Re: [PATCH 1/5] KVM: nSVM: Sync next_rip field from vmcb12 to vmcb02
From: Maxim Levitsky
Date: Mon Apr 04 2022 - 05:50:59 EST
On Fri, 2022-04-01 at 21:51 +0000, Sean Christopherson wrote:
> On Fri, Apr 01, 2022, Maciej S. Szmigiero wrote:
> > On 1.04.2022 20:32, Sean Christopherson wrote:
> > > On Thu, Mar 10, 2022, Maciej S. Szmigiero wrote:
> > > > + /* The return address pushed on stack by the CPU for some injected events */
> > > > + svm->vmcb->control.next_rip = svm->nested.ctl.next_rip;
> > >
> > > This needs to be gated by nrips being enabled _and_ exposed to L1, i.e.
> > >
> > > if (svm->nrips_enabled)
> > > vmcb02->control.next_rip = svm->nested.ctl.next_rip;
> >
> > It can be done, however what if we run on a nrips-capable CPU,
> > but don't expose this capability to the L1?
>
> Oh, right, because the field will be populated by the CPU on VM-Exit. Ah, the
> correct behavior is to grab RIP from vmcb12 to emulate nrips=0 hardware simply
> not updating RIP. E.g. zeroing it out would send L2 into the weeds on IRET due
> the CPU pushing '0' on the stack when vectoring the injected event.
>
> if (svm->nrips_enabled)
> vmcb02->control.next_rip = svm->nested.ctl.next_rip;
> else if (boot_cpu_has(X86_FEATURE_NRIPS))
> vmcb02->control.next_rip = vmcb12_rip;
>
> > The CPU will then push whatever value was left in this field as
> > the return address for some L1 injected events.
This makes sense.
Note that even AMD's PRM has a note about this:
"
15.20 Event Injection
...
Software interrupts cannot be properly injected if the processor does not support the NextRIP field.
Support is indicated by CPUID Fn8000_000A_EDX[NRIPS] = 1. Hypervisor software should
emulate the event injection of software interrupts if NextRIP is not supported
"
> >
> > Although without nrips feature the L1 shouldn't even attempt event
> > injection, copying this field anyway will make it work if L1 just
> > expects this capability based on the current CPU model rather than
> > by checking specific CPUID feature bits.

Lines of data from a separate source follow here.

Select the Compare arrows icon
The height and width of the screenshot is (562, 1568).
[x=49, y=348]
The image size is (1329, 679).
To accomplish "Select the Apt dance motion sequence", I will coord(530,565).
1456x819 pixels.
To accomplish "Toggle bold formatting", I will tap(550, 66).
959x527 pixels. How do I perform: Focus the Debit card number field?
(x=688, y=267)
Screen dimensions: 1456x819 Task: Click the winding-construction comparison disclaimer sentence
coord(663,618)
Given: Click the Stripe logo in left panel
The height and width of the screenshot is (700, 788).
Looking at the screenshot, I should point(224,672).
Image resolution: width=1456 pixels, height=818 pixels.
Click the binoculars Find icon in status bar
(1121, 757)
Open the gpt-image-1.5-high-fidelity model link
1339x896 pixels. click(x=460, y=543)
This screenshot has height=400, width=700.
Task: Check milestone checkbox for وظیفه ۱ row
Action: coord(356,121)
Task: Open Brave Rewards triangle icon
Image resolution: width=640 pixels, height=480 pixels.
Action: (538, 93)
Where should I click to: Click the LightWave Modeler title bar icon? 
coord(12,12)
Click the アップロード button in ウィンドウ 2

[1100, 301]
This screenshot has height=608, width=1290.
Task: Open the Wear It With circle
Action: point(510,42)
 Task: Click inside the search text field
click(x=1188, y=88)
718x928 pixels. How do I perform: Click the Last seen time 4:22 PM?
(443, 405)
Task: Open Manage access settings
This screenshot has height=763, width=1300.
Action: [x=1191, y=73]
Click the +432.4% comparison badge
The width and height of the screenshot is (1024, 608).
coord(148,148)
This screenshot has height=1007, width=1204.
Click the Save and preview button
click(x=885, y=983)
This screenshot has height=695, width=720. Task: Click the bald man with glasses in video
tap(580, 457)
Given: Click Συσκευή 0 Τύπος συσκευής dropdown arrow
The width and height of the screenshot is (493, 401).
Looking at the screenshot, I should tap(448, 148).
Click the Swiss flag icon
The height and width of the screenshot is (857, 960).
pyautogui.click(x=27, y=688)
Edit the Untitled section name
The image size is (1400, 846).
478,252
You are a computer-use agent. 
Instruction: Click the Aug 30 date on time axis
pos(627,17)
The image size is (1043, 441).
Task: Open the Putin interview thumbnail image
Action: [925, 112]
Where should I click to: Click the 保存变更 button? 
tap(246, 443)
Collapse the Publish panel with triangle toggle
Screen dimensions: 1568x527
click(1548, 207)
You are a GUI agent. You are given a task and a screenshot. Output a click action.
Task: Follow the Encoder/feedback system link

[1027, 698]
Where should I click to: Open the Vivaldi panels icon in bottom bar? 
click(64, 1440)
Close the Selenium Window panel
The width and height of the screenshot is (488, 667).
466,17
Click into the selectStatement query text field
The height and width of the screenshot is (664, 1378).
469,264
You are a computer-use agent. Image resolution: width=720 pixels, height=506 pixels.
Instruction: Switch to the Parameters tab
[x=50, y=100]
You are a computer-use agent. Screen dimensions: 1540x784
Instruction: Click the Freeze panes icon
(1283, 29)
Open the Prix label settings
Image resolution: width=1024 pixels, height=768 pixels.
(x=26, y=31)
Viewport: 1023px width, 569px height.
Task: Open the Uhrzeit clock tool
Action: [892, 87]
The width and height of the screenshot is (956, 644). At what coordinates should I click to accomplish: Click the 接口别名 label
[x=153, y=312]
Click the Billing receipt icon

The guest really ought to check CPUID bits. Plus the CPU model is also
usually virtualized (for named machine types in Qemu for example).
>
> L1 may still inject the exception, it just advances the RIP manually. As above,
> the really messy thing is that, because there's no flag to say "don't use NextRIP!",
> the CPU will still consume NextRIP and push '0' on the stack for the return RIP
> from the INTn/INT3/INTO. Yay.
>
> I found that out the hard way (patch in-progress). The way to handle event
> injection if KVM is loaded with nrips=0 but nrips is supported in hardware is to
> stuff NextRIP on event injection even if nrips=0, otherwise the guest is hosed.
>
> > > > + u64 next_rip;
> > > > u64 nested_cr3;
> > > > u64 virt_ext;
> > > > u32 clean;
> > >
> > > I don't know why this struct has
> > >
> > > u8 reserved_sw[32];
> > >
> > > but presumably it's for padding, i.e. probably should be reduced to 24 bytes.
> >
> > Apparently the "reserved_sw" field stores Hyper-V enlightenments state -
> > see commit 66c03a926f18 ("KVM: nSVM: Implement Enlightened MSR-Bitmap feature")
> > and nested_svm_vmrun_msrpm() in nested.c.
>
> Argh, that's a terrible name. Thanks for doing the homework, I was being lazy.
That was added around the commit
1183646a67d01 ("KVM: SVM: hyper-v: Direct Virtual Flush support")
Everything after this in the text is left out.